Main objective: To unravel the relationships between specific viral mutations/mutational patterns and the clinical outcomes of COVID-19 in patients hospitalized in intensive care units (ICUs) for acute respiratory failure following severe SARS-CoV-2 infection.
Design of the study Prospective multicentre observational cohort study
Schedule for the study: Inclusion period: 24 months; Participation period: 28 days ; Total duration : 24 months + 28 days;
Background:The impact of the emergence of SARS-CoV-2 variants on the severity and clinical outcomes of COVID-19 is controversial. Preliminary studies estimated that the probability of death associated with variant of concern (VOC) B.1.1.7, the UK variant, is 55% higher than that associated with pre-existing variants. However, no difference has been found in another study. In Brazil, infection with VOC P1 has been suggested to be associated with an increased case fatality rate in young adults. The effect of other "variants of concern" (Beta, B.1.351; Delta, B.1.617.2, or the most recent Omicron variants) or "variants of interest" (A27, B.1.525, etc.) on the severity of the disease and the prognosis of severe forms is unknown. More generally, whether virological characteristics including the mutational patterns of the different viral proteins (e.g., Spike, NSP proteins, ORF6) could be associated with a different immune response and subsequent severity of the disease is unknown. ln the next coming months, new variants carrying the same or new mutational patterns will continue to emerge in different geographic areas, as a result of the collective immune pressure induced by natural infection and vaccination. Monitoring their dynamics over time and their impact on disease severity is required for refining national and international disease control policies.
════════════════
--- Actions to take ---
1) Rewrite the part of the COVID-19 study description starting with "Main objective: To" and going on through "severe SARS-CoV-2 infection.", putting "admitted" in place of "hospitalized".
2) According to the COVID-19 study description, how much higher did preliminary studies estimate the probability of death to be for variant B.1.1.7 compared with pre-existing variants?
3) Continue the COVID-19 study description after its last sentence.
════════════════
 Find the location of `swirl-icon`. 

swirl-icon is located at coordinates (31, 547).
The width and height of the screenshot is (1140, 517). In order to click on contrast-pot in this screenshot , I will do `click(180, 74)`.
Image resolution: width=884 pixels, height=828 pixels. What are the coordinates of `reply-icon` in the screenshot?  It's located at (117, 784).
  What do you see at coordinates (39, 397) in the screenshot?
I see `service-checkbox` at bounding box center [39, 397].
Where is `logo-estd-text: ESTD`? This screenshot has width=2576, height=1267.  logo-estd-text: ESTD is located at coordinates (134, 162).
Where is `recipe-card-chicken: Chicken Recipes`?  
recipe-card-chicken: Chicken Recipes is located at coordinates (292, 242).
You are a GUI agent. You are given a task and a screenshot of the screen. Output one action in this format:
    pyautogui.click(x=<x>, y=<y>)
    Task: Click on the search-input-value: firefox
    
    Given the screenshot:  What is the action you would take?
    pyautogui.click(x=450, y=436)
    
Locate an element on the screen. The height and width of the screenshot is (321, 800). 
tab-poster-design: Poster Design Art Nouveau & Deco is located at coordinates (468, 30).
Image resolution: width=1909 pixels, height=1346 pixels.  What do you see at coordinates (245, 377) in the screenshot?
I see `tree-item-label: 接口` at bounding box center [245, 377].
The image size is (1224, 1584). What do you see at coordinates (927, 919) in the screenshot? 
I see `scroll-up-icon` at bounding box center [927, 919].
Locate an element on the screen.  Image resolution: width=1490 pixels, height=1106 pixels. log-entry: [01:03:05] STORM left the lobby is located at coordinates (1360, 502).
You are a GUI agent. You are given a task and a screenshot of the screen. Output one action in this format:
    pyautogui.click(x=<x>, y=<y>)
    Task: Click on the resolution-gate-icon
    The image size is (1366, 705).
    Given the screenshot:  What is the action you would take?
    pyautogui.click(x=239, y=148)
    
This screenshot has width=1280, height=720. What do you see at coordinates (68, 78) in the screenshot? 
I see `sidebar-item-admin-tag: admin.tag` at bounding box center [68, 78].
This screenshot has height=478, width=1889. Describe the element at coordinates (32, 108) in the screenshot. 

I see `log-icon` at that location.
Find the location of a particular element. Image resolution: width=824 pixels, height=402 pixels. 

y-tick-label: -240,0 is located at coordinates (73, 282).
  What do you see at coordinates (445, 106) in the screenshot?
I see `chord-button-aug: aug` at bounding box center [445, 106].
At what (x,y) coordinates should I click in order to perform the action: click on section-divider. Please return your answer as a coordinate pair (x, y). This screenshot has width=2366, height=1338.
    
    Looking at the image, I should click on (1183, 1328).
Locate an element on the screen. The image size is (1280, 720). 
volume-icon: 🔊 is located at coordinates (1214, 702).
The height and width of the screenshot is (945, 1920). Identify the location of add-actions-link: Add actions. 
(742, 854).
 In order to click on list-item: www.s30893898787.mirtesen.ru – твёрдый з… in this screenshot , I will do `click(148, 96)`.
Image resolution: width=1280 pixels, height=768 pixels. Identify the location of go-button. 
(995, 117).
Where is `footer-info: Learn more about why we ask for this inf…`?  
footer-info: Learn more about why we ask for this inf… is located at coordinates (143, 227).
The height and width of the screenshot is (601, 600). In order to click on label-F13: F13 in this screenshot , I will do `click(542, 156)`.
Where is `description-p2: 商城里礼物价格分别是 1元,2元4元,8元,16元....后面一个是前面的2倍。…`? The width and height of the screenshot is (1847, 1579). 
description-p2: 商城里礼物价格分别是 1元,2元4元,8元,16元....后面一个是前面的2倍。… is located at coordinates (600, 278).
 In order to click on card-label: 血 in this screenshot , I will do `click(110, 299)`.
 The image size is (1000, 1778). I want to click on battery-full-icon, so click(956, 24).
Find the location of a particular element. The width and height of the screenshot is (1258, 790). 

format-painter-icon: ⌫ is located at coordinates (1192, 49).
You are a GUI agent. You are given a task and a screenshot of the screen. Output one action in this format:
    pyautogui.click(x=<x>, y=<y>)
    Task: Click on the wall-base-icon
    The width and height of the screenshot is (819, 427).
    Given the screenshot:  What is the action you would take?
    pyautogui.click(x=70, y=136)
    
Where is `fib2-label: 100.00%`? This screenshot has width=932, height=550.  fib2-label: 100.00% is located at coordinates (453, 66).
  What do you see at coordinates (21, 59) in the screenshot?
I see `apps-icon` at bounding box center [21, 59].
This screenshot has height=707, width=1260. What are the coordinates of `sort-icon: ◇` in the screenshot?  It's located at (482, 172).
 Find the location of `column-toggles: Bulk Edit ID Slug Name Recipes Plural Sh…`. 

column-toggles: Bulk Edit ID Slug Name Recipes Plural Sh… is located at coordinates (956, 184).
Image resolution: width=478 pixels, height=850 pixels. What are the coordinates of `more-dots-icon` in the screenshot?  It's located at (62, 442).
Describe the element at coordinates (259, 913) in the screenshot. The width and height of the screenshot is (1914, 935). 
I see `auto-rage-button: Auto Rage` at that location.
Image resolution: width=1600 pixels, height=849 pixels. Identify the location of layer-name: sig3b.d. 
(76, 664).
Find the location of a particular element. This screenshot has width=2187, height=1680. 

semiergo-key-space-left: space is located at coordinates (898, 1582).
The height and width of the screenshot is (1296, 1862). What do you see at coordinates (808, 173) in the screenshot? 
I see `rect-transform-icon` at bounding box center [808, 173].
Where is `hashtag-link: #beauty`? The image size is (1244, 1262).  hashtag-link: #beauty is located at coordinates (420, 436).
════════════════
--- Expected outputs ---
1)
Main objective: To unravel the relationships between specific viral mutations/mutational patterns and the clinical outcomes of COVID-19 in patients admitted in intensive care units (ICUs) for acute respiratory failure following severe SARS-CoV-2 infection.

2) 55% higher

3)
In this project, a large prospective multicenter observational cohort promoted by the Assistance Publique-Hôpitaux de Paris (AP-HP) will be conducted, to understand the effect of SARS-CoV-2 genetic variability on the outcome of COVID-19 disease in patients with severe illness. The study will include critically ill patients hospitalized for acute respiratory failure/acute respiratory distress syndrome (ARDS) associated with COVID-19. The objective of the work will be to characterize the SARS-CoV-2 variants found in this population over time, and to identify and phenotypically characterize specific mutations/mutational patterns associated with the different clinical outcomes (primary clinical endpoint defined as mortality at day-28). The impact of the mutations on viral infectivity, sensitivity to neutralizing antibodies and ability to induced cytokine production will be assessed in vitro and ex-vivo respectively, in appropriate models available in the laboratory. Further to full-length viral genome sequencing, our in-house shotgun metagenomics method will be used to characterize the effect of SARS-CoV-2 variations on respiratory transcriptomic expression profiles and the relationship with the clinical evolutionary profiles.
Design of the study Prospective multicentre observational cohort study
Main objective: To unravel the relationships between specific viral mutations/mutational patterns and the clinical outcomes of COVID-19 in patients hospitalized in intensive care units (ICUs) for acute respiratory failure following severe SARS-CoV-2 infection.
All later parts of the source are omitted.